Saat ini kata Novan, Rancangan Peraturan Daerah (Raperda) tersebut masih sementara berproses. Hal tersebut terlihat dari sejumlah usulan yang dilayangkan DPRD Samarinda kepada Pemerintah Kota (Pemkot) Samarinda melalui Dinas terkait.
“DPRD Samarinda telah menyampaikan semua masalah ini ke Dinas PUPR bidang tata ruang, dan semuanya itu hingga kini masih berproses, apakah itu nantinya dilakukan kesesauian dengan arahan Kementerian ATR, seperti misalanya melakukan persentase ruang terbuka hijau, dan sejumlah penyesuaian lainnya,” jelas Sekretaris komisi III DPRD Samarinda ini.
Diketahui, hari ini sejumlah pelaku usaha property maupun Industri bersama Dinas PUPR menggelar pertemuan dengan pihak DPRD Samarinda di ruang paripurna Lt 1, dalam pertemuan itu sejumlah pelaku usaha ini meminta PK terhadap Perda No 2 tahun 2014, lantaran dinilai menghabat laju investasi yang telah berjalan.
“Dalam pertemuan yang digelar hari ini, lebih kepada komunikasi penyesuaian aturan yang ditetapkan oleh Kementrian ATR melalui Dinas PUPR, dengan para pelaku usaha yang merasa terhambat dalam sisi investasi,” imbuh Novan.
Menurut Novan, sekarang ini, para pengembang di Kota Samarinda, diwajibkan untuk menyiapkan lahan Ruang Terbuka Hijau (RTH) sebesar 20 persen dari luas areal yang ada.

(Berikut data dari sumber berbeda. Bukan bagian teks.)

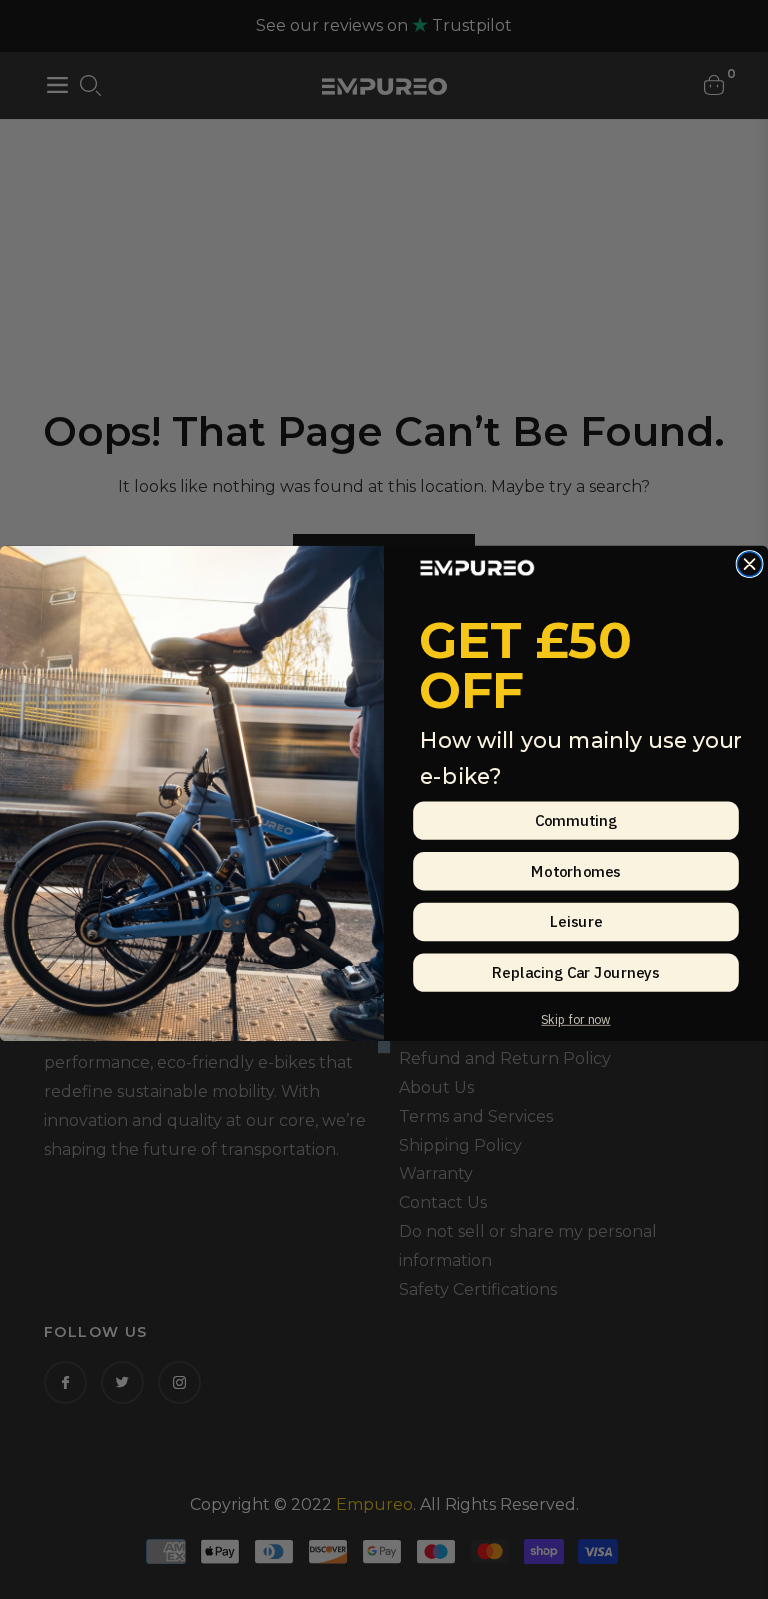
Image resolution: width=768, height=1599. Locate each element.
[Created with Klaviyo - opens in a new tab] (384, 1047)
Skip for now (575, 1019)
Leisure (576, 921)
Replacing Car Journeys (575, 972)
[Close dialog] (749, 564)
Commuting (576, 820)
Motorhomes (576, 870)
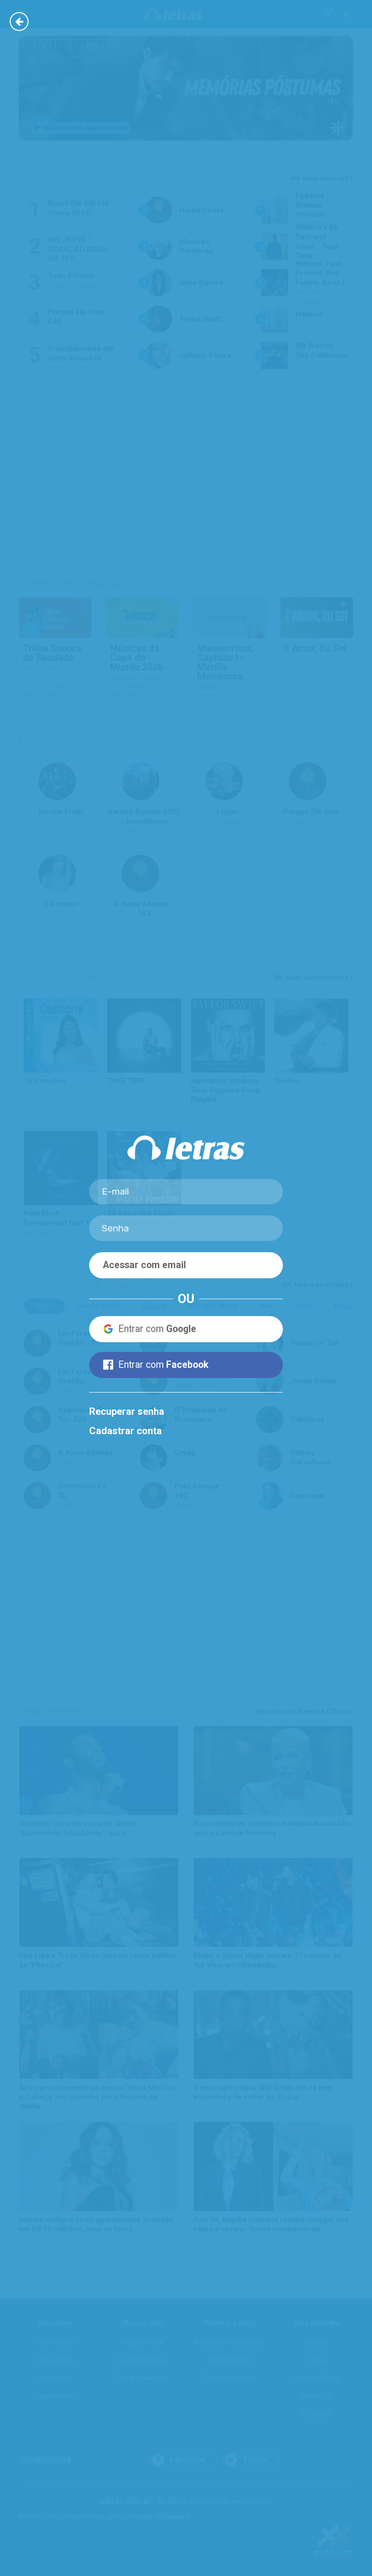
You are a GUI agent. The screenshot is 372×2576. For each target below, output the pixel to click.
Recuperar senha (126, 1411)
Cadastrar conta (125, 1431)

“Jadi tidak bisa semua lahan, itu dibangun perumahan, harus ada space untuk RTH, inilah salah satu contoh bentuk aturan yang diterapkan kemenrtrian ATR melalui Dinas PUPR. Intinya dengan hadirnya perda yang sementara masih disusun tersebut, akan dilakukan penyesuaian kondisi asli wilayah samarinda nantinya. Mengingat hingga kini, kahadiran Perda 2014 dinilai menghambat pengusaha bahkan Pemkot Samarinda sendiri,” pungkasnya. (*)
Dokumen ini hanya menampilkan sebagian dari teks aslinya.